Significant difference exists between personnel management and human resource management in terms of scope, approach, and application.

The Scope of Services

Human Resource Management is broader in scope than Personnel Management.

The scope of personnel management includes functional activities such as manpower planning, recruitment, job analysis, job evaluation, payroll administration, performance appraisals, labor law compliance, training administration, and related tasks. Human resources management includes all these activities plus organizational developmental activities such as leadership, motivation, developing organizational culture, communication of shared values, and so forth.

The human resource management approach remains integrated to the company’s core strategy and vision. It seeks to optimize the use of human resources for the fulfillment of organizational goals. This strategic and philosophical context of human resource management makes it more purposeful, relevant, and more effective compared to the personnel management approach.

++++++++

> _EXERCISE BRIEF_
Continue the passage on personnel management and human resource management from its last sentence.

> _COLLECTED DATA_

++++++++

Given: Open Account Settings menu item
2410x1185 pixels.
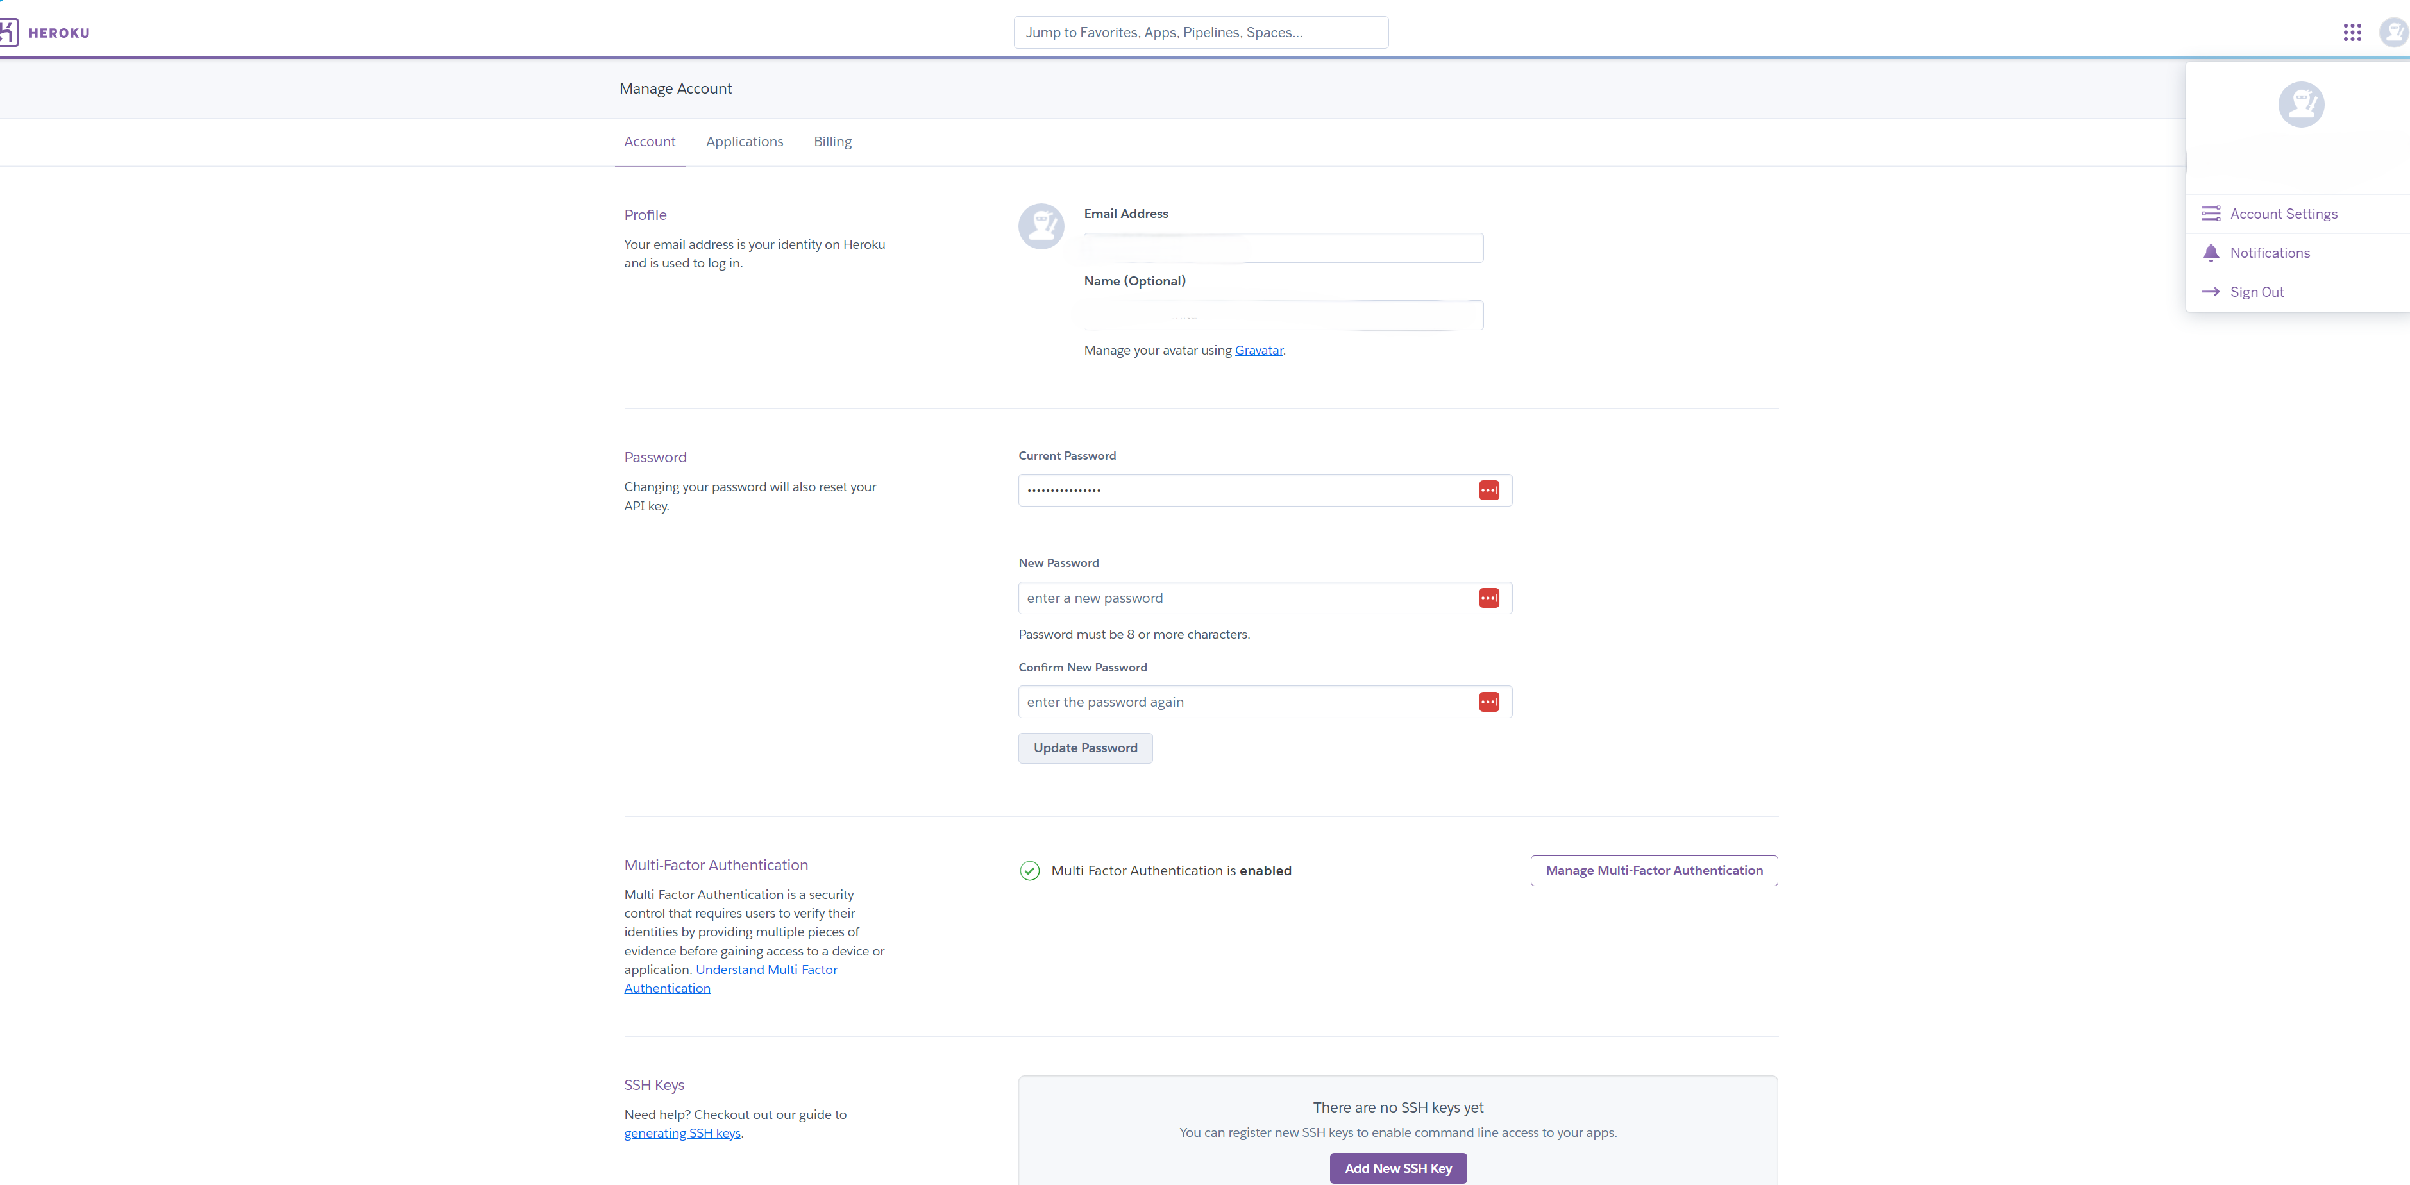Looking at the screenshot, I should point(2283,213).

++++++++

> _SOLVED PROBLEM_
Difference in Approach

The personnel management approach tends to attach much importance to norms, customs and established practices, whereas the human resource approach gives importance to values and mission.

The personnel management approach also concerns itself with establishing rules, policies, procedures, and contracts, and strives to monitor and enforce compliance to such regulations, with careful delineation of written contract. The human resource management approach remains impatient with rules and regulations. HR managers tend to relax rules based on business needs and exigencies, and aim to go by the spirit of the contract rather than the letter of the contract.

An illustration of this difference in approach lies in the treatment of employee motivation. The personnel management approach holds employee satisfaction as the key to keeping employees motivated, and institutes compensation, bonuses, rewards, and work simplification initiatives as possible motivators. The human resource philosophy holds improved performance as the driver of employee satisfaction, and devises strategies such as work challenges, team work, and creativity to improve motivation.

Difference in Nature

Another dimension of the difference is the proactive nature of human resource management compared to the reactive nature of personnel management.

Personnel management remains aloof from core organizational activities, functions independently, and takes a reactive approach to changes in corporate goals or strategy. Human resource management remains integrated with corporate strategy and takes a proactive approach to align the workforce toward achievement of corporate goals.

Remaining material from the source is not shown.